In the United States some of the antecedents of environmental education were the Nature Study movement, conservation education and school camping. Nature studies integrated academic approach with outdoor exploration. Conservation education raised awareness about the misuse of natural resources and the need for their preservation. George Perkins Marsh discoursed on humanity's integral part of the natural world. Governmental agencies such as the U.S. Forest Service and the EPA supported conservation efforts. Conservation ideals still guide environmental education today. School camping was exposure to the environment and use of resources outside of the classroom for educational purposes. The legacies of these antecedents are still present in the evolving arena of environmental education.

== Obstacles ==

A study of Ontario teachers explored obstacles to environmental education. Through an internet-based survey questionnaire, 300 K-12 teachers from Ontario, Canada responded. Based on the results of the survey, the most significant challenges identified by the sample of Ontario teachers include over-crowded curriculum, lack of resources, low priority of environmental education in schools, limited access to the outdoors, student apathy to environmental issues, and the controversial nature of sociopolitical action.

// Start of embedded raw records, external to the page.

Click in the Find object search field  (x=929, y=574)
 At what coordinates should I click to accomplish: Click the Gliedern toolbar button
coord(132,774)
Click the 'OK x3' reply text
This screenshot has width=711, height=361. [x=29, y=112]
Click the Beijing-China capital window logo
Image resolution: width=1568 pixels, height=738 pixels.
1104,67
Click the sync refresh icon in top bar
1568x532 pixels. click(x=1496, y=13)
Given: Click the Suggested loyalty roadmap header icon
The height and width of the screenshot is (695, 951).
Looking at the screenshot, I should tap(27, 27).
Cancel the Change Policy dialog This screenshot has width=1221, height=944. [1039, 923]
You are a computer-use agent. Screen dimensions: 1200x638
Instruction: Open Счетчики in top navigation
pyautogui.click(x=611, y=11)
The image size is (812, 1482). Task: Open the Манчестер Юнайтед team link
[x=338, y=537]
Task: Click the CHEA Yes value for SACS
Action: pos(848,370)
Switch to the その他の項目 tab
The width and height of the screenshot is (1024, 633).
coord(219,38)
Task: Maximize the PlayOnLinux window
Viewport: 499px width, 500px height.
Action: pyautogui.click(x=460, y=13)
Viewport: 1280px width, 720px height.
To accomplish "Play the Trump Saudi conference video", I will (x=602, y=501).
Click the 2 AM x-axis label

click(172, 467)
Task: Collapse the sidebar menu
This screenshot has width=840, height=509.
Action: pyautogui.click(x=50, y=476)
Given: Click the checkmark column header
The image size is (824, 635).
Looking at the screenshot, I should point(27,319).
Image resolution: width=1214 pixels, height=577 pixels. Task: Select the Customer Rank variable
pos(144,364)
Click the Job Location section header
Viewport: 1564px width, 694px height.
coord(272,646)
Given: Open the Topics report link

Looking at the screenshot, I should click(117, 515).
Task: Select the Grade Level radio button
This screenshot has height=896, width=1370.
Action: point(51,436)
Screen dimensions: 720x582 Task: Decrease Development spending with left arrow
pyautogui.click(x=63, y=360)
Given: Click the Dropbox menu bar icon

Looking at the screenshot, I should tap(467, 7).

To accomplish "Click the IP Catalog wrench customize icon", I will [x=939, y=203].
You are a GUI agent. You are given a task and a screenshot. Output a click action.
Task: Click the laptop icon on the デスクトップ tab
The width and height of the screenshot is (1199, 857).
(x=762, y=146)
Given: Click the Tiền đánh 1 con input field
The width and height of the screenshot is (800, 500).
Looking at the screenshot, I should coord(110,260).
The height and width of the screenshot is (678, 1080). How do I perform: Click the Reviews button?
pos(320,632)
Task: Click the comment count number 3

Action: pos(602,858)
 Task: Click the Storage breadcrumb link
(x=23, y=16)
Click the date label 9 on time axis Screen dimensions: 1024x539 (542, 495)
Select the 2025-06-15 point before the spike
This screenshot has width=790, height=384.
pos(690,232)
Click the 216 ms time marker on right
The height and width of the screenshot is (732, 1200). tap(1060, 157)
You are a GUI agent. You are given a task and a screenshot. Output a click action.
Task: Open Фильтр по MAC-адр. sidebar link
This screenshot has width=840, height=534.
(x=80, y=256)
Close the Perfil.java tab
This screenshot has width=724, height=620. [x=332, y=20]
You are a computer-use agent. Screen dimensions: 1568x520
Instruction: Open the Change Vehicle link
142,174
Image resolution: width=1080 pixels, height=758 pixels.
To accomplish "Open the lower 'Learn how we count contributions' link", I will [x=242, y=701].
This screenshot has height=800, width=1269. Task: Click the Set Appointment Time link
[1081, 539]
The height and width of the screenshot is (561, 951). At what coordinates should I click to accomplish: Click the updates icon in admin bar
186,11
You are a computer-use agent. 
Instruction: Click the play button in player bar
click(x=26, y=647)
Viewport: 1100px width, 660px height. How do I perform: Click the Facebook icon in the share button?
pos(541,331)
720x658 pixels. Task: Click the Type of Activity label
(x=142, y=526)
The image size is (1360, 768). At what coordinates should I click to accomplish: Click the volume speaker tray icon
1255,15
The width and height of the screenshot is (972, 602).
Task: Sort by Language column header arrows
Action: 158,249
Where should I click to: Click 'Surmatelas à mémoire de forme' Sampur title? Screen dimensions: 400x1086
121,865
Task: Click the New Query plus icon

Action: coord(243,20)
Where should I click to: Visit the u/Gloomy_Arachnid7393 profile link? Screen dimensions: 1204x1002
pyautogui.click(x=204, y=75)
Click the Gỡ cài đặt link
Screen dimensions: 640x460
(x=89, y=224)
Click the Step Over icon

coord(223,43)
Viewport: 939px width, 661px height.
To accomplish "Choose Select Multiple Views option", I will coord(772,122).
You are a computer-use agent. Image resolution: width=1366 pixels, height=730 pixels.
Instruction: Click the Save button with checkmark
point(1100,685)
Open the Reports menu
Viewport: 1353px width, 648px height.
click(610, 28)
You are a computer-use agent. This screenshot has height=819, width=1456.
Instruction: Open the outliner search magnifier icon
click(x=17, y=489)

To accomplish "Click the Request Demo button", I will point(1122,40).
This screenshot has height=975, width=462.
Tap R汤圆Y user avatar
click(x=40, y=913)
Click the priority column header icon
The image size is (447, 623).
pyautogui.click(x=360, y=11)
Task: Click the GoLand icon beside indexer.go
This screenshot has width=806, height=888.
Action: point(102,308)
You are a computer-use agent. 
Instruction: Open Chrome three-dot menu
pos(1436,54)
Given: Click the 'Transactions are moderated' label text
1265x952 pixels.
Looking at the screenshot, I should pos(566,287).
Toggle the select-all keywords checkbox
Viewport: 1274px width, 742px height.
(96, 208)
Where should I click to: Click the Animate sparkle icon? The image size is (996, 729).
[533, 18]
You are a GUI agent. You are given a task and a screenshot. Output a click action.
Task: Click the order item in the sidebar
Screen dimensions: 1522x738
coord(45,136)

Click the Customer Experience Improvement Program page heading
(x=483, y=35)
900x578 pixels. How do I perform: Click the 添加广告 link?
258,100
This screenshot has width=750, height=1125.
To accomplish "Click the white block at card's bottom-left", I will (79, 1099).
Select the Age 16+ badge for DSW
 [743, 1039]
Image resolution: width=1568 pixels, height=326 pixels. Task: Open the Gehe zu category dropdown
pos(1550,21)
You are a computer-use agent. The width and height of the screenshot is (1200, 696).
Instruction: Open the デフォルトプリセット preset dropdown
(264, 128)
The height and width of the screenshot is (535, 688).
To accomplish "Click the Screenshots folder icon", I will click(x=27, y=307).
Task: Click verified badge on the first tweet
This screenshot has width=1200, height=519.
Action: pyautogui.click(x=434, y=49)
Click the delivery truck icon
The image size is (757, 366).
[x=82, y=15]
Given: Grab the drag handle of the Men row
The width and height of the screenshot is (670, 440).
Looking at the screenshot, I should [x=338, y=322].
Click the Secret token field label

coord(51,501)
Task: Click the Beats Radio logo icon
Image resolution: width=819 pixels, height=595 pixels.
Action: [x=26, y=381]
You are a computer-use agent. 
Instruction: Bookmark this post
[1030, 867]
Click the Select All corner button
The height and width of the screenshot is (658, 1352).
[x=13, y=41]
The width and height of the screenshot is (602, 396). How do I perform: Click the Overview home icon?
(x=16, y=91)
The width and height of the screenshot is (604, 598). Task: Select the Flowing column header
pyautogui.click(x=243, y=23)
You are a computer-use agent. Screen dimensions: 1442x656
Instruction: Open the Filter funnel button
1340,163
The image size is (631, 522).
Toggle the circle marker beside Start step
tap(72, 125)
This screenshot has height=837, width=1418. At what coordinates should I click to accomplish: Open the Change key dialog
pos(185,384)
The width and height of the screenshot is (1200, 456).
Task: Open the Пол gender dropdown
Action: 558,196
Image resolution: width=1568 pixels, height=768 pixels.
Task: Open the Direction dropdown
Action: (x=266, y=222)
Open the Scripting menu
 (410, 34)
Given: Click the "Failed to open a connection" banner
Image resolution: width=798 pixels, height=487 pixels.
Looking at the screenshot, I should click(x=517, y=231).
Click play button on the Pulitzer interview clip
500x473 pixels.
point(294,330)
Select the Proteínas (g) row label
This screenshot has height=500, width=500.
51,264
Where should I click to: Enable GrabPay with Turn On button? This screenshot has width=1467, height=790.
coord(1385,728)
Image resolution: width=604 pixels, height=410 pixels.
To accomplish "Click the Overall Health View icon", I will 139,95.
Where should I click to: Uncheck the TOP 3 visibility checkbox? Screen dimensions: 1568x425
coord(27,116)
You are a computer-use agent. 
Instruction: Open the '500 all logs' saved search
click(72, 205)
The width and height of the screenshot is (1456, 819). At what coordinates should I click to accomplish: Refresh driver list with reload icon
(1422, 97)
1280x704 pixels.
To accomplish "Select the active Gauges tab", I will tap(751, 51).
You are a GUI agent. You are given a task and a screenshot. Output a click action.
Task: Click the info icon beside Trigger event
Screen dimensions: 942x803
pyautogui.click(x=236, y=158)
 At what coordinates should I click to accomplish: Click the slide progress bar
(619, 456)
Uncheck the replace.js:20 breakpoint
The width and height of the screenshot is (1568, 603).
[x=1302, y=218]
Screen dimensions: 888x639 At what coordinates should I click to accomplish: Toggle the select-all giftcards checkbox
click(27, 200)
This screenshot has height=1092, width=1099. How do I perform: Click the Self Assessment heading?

An influential article by Stevenson outlines conflicting goals of environmental education and traditional schooling. According to Stevenson, the recent critical and action orientation of environmental education creates a challenging task for schools. Contemporary environmental education strives to transform values that underlie decision making from ones that aid environmental (and human) degradation to those that support a sustainable planet. This contrasts with the traditional purpose of schools of conserving the existing social order by reproducing the norms and values that currently dominate environmental decision making. Confronting this contradiction is a major challenge to environmental education teachers.

Additionally, the dominant narrative that all environmental educators have an agenda can present difficulties in expanding reach. It is said that an environmental educator is one "who uses information and educational processes to help people analyze the merits of the many and varied points of view usually present on a given environmental issues." Greater efforts must be taken to train educators on the importance of staying within the profession's substantive structure, and in informing the general public on the profession's intention to empower fully informed decision making.

Another obstacle facing the implementation of environmental education lies the quality of education itself. Charles Sayan, the executive director of the Ocean Conservation Society, represents alternate views and critiques on environmental education in his new book The Failure of Environmental Education (And How We Can Fix It). In a Yale Environment 360 interview, Sayan discusses his book and outlines several flaws within environmental education, particularly its failed efforts to "reach its potential in fighting climate change, biodiversity loss, and environmental degradation". He believes that environmental education is not "keeping pace with environmental degradation" and encourages structural reform by increasing student engagement as well as improving relevance of information. These same critiques are discussed in Stewart Hudson's BioScience paper, "Challenges for Environmental Education: Issues and Ideas for the 21st Century". Another study describes obstacles in environmental education also rooted in the capability of the school leaders. They are the epicentre of education. However, implementing ESD in schools is difficult as school leaders faced too many challenges for a single plan to work.

In 2017, a study found that high school science textbooks and government resources on climate change from United States, EU, Canada and Australia did focus their recommendations for emission reductions on lower-impact actions instead of promoting the most effective emission-reduction strategies.

==Movement==

Since environmental education became a recognized field in industrial societies, the emphasis has moved from teaching nature appreciation to preparing participants to actively engage with sustainability. Many programs follow this progression, starting with building a connection to nature and then directing that connection toward conservation and sustainable behavior.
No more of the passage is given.